LANDOVER, MARYLAND - DECEMBER 27: Dwayne Haskins #7 of the Washington Football Team reacts on the sideline against the Carolina Panthers during the fourth quarter at FedExField on December 27, 2020 in Landover, Maryland. (Photo by Will Newton/Getty Images)
Will Newton/Getty Images

Dwayne Haskins's Washington career was abruptly euthanized, as the Football Team released the former Can’t Miss Kid today. He’d become too toxic and damaged for even this toxic and damaged franchise to keep on the roster heading into a win-and-they're-in Week 17 game.

There’s no use defending Haskins's play in D.C. Everybody else who Washington put in at quarterback during his nearly two seasons here made him look unprepared and wholly expendable. The latest and last exposure came Sunday at the hands of some guy named Heinicke, who provided WFT’s only spark and lone touchdown pass in a horrendous 20-13 loss to Carolina. My 11-year-old son, who never says anything mean about anybody, called him "Trashkins" during the Panthers game.

There were rumors, from 2019's draft night on, that then–head coach Jay Gruden wanted to use Washington’s first-round pick on somebody other than Haskins, but Dan Snyder overruled him because the Ohio State star had gone to Bullis, the same prep school as the owner’s son (and Henry Rollins, too). Forcing a quarterback on a coach is right in Snyder’s wheelhouse, but in fairness to the owner, Haskins’s stats in his one year as a starter at Ohio State were otherworldly (70 percent completion percentage, 4,831 yards, and 50 TDs for a QB rating of 174.1). Turns out numbers come easier when all 11 guys on your side are better than all 11 guys on the other side. Based on his highlight tape, everybody Haskins ever threw to in college was wide open. That wasn’t the case when he got to the NFL.

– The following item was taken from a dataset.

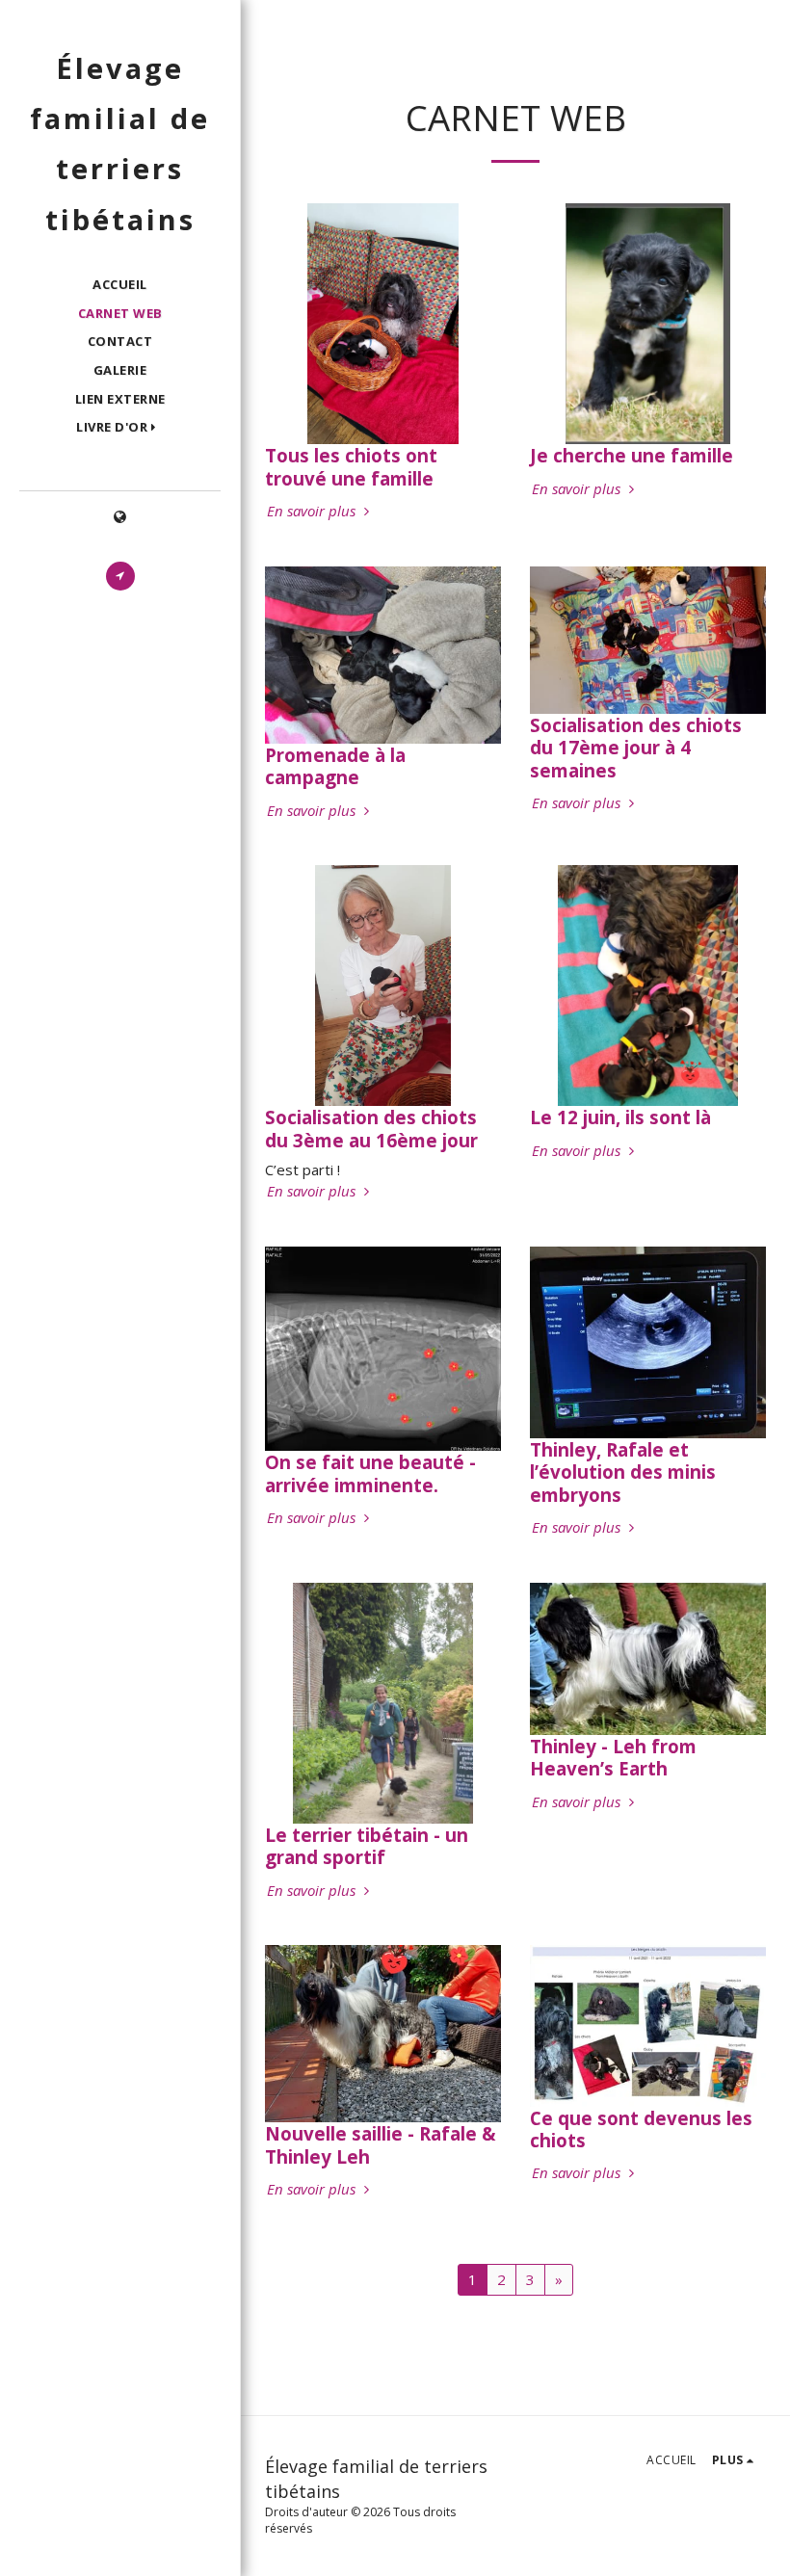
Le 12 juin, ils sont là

Haskins's run in Washington was amazingly highlight-free. If he’s remembered at all around D.C., it will be for fucking up off the field, not for for plays he made on it. He fucked up his relationship with old fans of the team after the draft by pressuring local legend Joe Theismann to let them unretire jersey No. 7, which Theismann had worn while quarterbacking Washington to the team’s first-ever Super Bowl win after the 1982 season. He fucked up what would be his first win as a pro by running to the grandstands to snap selfies with fans instead of waiting until he was no longer needed on the field.

His final fuck-up with WFT came after last week’s loss to Seattle, and also involved photos: Haskins was snapped partying and maskless—his second COVID-19 protocol violation this season—while surrounded by young women wearing that No. 7 he fought for. The photos came reportedly while he was at a strip club, but as he leaves town Haskins is still arguing that he was at a restaurant, not a nudie joint. Wherever the shots were taken, the party’s over.